What’s in an oath?

The Air Force Times reported that the United States Air Force has decided to remove the policy that require personnel to end their oath with “so help me God”.  Earlier that month, the Air Force Times also reported that an atheist airman would be denied re-enlistment to the air force because he had refused to complete his oath with the phrase. Such a requirement is quite surprising considering that the US, at least it seems, is secular by law. I do find articles such as the First Amendment, No Religious Test Clause, Treaty of Tripoli, and the many other cases would reaffirm that the phrase is not mandatory. Many other government oaths have this phrase, but unlike the Air Force it isn’t mandatory and is omissible . Even the President can omit it during their oath should they choose so.

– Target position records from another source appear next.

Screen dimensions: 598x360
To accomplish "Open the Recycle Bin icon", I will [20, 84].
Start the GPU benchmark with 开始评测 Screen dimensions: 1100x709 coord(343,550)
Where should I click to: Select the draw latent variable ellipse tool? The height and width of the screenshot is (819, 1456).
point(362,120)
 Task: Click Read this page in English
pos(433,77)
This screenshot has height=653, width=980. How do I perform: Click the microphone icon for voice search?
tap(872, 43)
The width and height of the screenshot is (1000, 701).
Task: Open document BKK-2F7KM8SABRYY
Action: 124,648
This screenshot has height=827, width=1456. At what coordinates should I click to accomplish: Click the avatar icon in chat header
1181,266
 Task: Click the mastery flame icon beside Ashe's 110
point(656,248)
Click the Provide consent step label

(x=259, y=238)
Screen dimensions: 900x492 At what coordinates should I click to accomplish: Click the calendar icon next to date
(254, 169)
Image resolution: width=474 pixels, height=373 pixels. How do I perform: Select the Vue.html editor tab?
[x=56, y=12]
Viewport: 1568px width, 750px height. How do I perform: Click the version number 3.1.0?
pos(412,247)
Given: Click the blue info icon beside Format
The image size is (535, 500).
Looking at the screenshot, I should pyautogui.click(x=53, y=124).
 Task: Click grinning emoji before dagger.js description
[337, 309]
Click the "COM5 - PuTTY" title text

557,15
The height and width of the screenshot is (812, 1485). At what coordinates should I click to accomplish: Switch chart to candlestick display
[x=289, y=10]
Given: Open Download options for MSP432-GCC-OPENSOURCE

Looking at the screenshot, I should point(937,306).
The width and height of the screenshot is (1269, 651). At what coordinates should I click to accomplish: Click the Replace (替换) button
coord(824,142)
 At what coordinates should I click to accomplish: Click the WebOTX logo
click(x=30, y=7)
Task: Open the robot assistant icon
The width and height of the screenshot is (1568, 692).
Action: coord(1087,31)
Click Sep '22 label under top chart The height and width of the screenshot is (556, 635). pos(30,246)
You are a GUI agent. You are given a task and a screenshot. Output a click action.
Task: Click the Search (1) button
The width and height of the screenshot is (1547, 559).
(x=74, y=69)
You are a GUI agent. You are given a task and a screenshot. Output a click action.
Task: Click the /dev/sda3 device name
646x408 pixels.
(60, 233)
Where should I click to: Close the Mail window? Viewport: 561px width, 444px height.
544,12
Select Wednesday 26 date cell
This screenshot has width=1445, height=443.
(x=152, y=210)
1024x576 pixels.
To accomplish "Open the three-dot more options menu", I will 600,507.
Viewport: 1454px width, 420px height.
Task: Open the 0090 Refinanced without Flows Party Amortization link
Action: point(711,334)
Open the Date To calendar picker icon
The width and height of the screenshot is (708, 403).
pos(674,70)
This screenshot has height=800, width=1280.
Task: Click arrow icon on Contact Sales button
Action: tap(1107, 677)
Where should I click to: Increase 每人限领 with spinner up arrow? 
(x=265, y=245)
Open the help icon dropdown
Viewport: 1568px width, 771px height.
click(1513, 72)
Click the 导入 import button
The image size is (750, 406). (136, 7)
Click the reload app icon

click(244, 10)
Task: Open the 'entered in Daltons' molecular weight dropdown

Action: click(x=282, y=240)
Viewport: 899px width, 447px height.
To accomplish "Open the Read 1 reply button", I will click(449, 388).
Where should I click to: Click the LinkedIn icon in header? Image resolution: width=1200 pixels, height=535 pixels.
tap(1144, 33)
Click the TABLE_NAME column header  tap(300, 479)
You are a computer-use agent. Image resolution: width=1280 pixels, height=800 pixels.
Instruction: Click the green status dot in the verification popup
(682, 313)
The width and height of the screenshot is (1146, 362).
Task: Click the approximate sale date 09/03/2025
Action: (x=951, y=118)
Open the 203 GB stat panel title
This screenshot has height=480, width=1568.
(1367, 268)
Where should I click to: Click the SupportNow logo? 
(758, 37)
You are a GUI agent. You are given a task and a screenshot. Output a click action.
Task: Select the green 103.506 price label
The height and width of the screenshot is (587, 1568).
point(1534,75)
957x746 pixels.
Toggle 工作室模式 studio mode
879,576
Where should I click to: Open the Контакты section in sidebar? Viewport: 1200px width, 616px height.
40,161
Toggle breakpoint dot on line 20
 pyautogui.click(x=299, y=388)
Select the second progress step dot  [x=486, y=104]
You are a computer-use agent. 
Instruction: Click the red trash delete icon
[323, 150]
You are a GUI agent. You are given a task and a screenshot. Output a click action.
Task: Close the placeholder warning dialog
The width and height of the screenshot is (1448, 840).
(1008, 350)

Given the previous affirmations that one does not need to swear to god in a government setting, why would the Air Force make it mandatory to begin with? The surprising part is that other US Armed Forces divisions do not need one to swear to god when completing their oath. What’s even more bizarre that is that the Air Force didn’t require it in the past, but updated recently to conform to an old statue.

At the surface one might wonder why it’s a big deal to begin with. The airman could have just said it even though he didn’t believe god. There might have been personnel who did just that in the past. But in this the case the airman clearly felt strongly on the issue and understandably so. I feel that not only did he felt strongly about it, but he knew that rejecting the swearing would bring about a change in policy. If the Air Force did not revise the policy then it would likely end up in court as the airman had threatened to sue. I believe that the courts would almost certainly strike the requirement down. Most likely it would end there as any higher courts would deny hearing the case.

As a result it’s not surprising that after consulting with the Department of Defense’s general counsel that the Air Force quickly amended the requirement and processed the airman’s enlistment papers. Chances are they knew that it likely would not, and should not, hold up in court. While it may seem like a small deal, these little things are very important with regard to religious freedom and separation of church and state in the US.